Pape has garnered much attention and influence in recent years for his thesis that the vast majority of suicide bombings—“well over 95 percent of them,” as he put it— are motivated by foreign military occupation. The goal is tactical: to kick out the occupying power. Pape expanded on this thesis, noting that he approaches the study of suicide bombings as an oncologist approaches the study of lung cancer and, as such, has concluded that foreign occupation triggers suicide bombings in the same way smoking triggers lung cancer. Therefore, he proposed, ending foreign occupation should eliminate the majority of suicide bombings. The remaining examples would just be “flukes,” such as victims of lung cancer who never smoked a day in their life.
Pape explained that while strong religious beliefs can serve as the immediate trigger for a suicide bombing, religious fervor is often a byproduct of helplessness, which, again, allegedly stems from occupation. He summed it up:
From Lebanon to the West Bank, from Iraq to Afghanistan…the main goal has been to gain self determination from a foreign occupier.

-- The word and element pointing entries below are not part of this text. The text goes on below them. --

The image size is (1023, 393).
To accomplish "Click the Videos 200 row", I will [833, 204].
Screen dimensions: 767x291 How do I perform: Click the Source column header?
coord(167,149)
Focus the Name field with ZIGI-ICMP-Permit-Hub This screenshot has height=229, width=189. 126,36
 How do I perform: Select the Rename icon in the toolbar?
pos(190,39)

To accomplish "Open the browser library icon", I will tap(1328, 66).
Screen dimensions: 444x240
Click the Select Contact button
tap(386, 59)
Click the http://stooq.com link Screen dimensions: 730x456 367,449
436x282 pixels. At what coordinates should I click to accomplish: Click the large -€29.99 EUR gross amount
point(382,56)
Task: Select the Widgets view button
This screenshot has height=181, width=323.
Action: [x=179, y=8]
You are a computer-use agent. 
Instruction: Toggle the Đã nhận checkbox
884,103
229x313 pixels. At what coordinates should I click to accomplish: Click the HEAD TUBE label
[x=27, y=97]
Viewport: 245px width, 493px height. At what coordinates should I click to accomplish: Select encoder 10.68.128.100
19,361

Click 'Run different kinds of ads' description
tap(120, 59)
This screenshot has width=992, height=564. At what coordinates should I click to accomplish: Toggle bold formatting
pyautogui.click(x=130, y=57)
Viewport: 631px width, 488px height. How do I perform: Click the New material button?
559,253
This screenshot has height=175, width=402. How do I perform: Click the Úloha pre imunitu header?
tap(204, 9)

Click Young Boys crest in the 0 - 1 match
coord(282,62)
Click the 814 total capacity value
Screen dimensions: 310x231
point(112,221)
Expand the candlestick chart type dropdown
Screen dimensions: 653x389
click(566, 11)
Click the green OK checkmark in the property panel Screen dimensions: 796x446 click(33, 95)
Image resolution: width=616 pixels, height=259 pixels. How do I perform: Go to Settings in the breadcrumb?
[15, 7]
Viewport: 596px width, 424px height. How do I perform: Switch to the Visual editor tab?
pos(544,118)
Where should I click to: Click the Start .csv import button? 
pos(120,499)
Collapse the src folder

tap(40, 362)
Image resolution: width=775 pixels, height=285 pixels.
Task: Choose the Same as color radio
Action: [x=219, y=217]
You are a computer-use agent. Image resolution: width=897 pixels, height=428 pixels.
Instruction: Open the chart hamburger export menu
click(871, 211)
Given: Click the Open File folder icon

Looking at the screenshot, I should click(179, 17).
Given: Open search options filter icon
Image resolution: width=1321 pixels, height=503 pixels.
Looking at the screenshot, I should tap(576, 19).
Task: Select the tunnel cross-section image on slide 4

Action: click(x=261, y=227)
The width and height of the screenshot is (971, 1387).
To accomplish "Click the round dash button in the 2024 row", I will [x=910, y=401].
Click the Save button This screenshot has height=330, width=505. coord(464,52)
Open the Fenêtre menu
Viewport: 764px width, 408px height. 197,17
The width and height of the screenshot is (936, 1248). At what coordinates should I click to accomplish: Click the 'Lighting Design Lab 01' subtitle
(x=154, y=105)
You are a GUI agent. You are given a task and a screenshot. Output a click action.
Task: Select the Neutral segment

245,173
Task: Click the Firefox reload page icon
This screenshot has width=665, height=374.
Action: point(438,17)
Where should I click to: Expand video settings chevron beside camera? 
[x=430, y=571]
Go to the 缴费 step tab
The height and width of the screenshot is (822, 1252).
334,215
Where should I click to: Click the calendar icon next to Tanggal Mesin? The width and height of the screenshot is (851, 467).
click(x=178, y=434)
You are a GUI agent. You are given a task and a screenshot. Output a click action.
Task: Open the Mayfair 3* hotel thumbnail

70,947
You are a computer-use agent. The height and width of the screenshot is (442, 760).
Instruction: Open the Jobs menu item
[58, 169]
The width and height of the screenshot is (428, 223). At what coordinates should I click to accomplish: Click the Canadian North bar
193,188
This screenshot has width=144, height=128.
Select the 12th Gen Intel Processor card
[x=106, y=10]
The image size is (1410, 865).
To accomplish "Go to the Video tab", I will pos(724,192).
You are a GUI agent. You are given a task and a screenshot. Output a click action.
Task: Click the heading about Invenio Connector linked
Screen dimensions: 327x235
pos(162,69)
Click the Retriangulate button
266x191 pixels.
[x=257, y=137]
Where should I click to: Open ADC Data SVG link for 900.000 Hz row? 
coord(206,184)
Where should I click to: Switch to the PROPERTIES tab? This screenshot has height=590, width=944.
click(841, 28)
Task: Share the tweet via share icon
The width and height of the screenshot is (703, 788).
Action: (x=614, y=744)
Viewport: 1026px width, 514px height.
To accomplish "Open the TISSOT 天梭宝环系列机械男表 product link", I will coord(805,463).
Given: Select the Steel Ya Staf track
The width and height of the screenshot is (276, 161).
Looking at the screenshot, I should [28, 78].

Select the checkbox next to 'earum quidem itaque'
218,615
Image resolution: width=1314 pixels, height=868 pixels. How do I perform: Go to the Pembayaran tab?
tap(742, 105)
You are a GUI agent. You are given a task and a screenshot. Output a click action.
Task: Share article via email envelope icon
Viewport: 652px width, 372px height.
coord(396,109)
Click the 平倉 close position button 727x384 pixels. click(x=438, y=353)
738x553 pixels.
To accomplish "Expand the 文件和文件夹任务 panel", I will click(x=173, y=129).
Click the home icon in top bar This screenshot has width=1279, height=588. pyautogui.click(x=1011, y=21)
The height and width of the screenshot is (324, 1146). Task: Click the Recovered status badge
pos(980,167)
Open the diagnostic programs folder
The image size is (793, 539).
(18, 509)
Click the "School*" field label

In support of his thesis, Pape noted that the world’s leading suicide bombers between 1980 and 2003 were the Tamil Tigers, a secular Marxist group in Sri Lanka. Furthermore, he argued, Hezbollah has not committed a single suicide bombing since Israel withdrew from Southern Lebanon in 2000. Yet Pape’s premise is fallacious, as it presumes that Syrian troops, which were stationed in Lebanon until the Cedar Revolution of 2005—five years after Israel’s withdrawal—were not occupation forces. Given the massive demonstrations against the Syrians and their constant interference in Lebanese affairs—including a possible role in the assassination of former Prime Minister Rafik Hariri, which sparked the revolution—Pape proffers a selective definition of “occupation.”
Pape’s thesis also ignores massive Iranian support for Hezbollah and the terrorist organization’s possible role in Hariri’s assassination. Earlier this month, this ostensibly benign army undertook a simulated takeover of Lebanon should the international tribunal investigating Hariri’s assassination find Hezbollah culpable. Pape thereby employs a double-standard: Israeli troops are foreign occupiers, while Arab troops occupying Arab countries are ignored.